GIVEN ENTRIES:
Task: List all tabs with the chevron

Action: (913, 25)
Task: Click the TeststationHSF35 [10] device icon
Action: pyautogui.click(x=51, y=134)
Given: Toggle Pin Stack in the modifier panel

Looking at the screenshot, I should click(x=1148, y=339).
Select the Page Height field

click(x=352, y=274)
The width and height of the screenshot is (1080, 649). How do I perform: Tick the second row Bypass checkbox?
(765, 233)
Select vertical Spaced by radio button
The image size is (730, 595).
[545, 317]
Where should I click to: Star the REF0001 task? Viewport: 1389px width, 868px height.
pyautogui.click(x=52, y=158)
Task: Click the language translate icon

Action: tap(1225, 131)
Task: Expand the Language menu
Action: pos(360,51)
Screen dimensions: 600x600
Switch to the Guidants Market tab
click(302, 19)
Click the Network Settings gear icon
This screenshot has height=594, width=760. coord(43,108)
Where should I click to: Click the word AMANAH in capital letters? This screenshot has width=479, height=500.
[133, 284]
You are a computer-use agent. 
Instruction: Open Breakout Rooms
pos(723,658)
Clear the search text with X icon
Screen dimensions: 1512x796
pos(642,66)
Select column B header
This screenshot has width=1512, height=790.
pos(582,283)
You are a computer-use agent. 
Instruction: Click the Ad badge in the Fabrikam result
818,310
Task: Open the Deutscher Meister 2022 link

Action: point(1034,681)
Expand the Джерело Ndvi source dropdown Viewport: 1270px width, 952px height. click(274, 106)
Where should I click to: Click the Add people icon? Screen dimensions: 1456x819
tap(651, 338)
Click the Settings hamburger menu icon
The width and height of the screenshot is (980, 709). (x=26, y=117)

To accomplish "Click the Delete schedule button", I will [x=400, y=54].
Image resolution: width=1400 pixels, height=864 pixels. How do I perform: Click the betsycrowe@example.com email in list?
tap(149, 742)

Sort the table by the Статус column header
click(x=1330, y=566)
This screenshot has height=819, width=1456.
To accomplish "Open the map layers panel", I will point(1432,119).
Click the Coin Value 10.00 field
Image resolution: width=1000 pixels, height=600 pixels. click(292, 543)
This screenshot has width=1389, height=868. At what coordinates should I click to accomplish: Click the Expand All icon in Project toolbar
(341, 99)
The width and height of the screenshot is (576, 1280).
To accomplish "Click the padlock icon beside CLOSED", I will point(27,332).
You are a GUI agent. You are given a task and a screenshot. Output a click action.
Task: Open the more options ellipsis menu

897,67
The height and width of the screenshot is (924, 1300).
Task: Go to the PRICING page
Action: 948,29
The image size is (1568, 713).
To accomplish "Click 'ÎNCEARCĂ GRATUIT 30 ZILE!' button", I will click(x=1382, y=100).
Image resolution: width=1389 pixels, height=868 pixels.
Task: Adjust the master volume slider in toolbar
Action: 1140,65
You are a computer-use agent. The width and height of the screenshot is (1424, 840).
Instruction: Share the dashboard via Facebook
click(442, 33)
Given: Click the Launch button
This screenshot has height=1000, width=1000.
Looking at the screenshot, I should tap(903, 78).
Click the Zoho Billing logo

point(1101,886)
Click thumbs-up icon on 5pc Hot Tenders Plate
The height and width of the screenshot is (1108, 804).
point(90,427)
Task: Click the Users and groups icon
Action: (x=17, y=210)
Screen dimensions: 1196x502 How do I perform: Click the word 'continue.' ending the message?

YOUR TASK:
Copy out all of the lines above word for word.

ANSWER TO THE TASK:
Task: List all tabs with the chevron

Action: (913, 25)
Task: Click the TeststationHSF35 [10] device icon
Action: pyautogui.click(x=51, y=134)
Given: Toggle Pin Stack in the modifier panel

Looking at the screenshot, I should click(x=1148, y=339).
Select the Page Height field

click(x=352, y=274)
The width and height of the screenshot is (1080, 649). How do I perform: Tick the second row Bypass checkbox?
(765, 233)
Select vertical Spaced by radio button
The image size is (730, 595).
[545, 317]
Where should I click to: Star the REF0001 task? Viewport: 1389px width, 868px height.
pyautogui.click(x=52, y=158)
Task: Click the language translate icon

Action: tap(1225, 131)
Task: Expand the Language menu
Action: pos(360,51)
Screen dimensions: 600x600
Switch to the Guidants Market tab
click(302, 19)
Click the Network Settings gear icon
This screenshot has height=594, width=760. coord(43,108)
Where should I click to: Click the word AMANAH in capital letters? This screenshot has width=479, height=500.
[133, 284]
You are a computer-use agent. 
Instruction: Open Breakout Rooms
pos(723,658)
Clear the search text with X icon
Screen dimensions: 1512x796
pos(642,66)
Select column B header
This screenshot has width=1512, height=790.
pos(582,283)
You are a computer-use agent. 
Instruction: Click the Ad badge in the Fabrikam result
818,310
Task: Open the Deutscher Meister 2022 link

Action: point(1034,681)
Expand the Джерело Ndvi source dropdown Viewport: 1270px width, 952px height. click(274, 106)
Where should I click to: Click the Add people icon? Screen dimensions: 1456x819
tap(651, 338)
Click the Settings hamburger menu icon
The width and height of the screenshot is (980, 709). (x=26, y=117)

To accomplish "Click the Delete schedule button", I will [x=400, y=54].
Image resolution: width=1400 pixels, height=864 pixels. How do I perform: Click the betsycrowe@example.com email in list?
tap(149, 742)

Sort the table by the Статус column header
click(x=1330, y=566)
This screenshot has height=819, width=1456.
To accomplish "Open the map layers panel", I will point(1432,119).
Click the Coin Value 10.00 field
Image resolution: width=1000 pixels, height=600 pixels. click(292, 543)
This screenshot has width=1389, height=868. At what coordinates should I click to accomplish: Click the Expand All icon in Project toolbar
(341, 99)
The width and height of the screenshot is (576, 1280).
To accomplish "Click the padlock icon beside CLOSED", I will point(27,332).
You are a GUI agent. You are given a task and a screenshot. Output a click action.
Task: Open the more options ellipsis menu

897,67
The height and width of the screenshot is (924, 1300).
Task: Go to the PRICING page
Action: 948,29
The image size is (1568, 713).
To accomplish "Click 'ÎNCEARCĂ GRATUIT 30 ZILE!' button", I will click(x=1382, y=100).
Image resolution: width=1389 pixels, height=868 pixels.
Task: Adjust the master volume slider in toolbar
Action: 1140,65
You are a computer-use agent. The width and height of the screenshot is (1424, 840).
Instruction: Share the dashboard via Facebook
click(442, 33)
Given: Click the Launch button
This screenshot has height=1000, width=1000.
Looking at the screenshot, I should tap(903, 78).
Click the Zoho Billing logo

point(1101,886)
Click thumbs-up icon on 5pc Hot Tenders Plate
The height and width of the screenshot is (1108, 804).
point(90,427)
Task: Click the Users and groups icon
Action: (x=17, y=210)
Screen dimensions: 1196x502 How do I perform: Click the word 'continue.' ending the message?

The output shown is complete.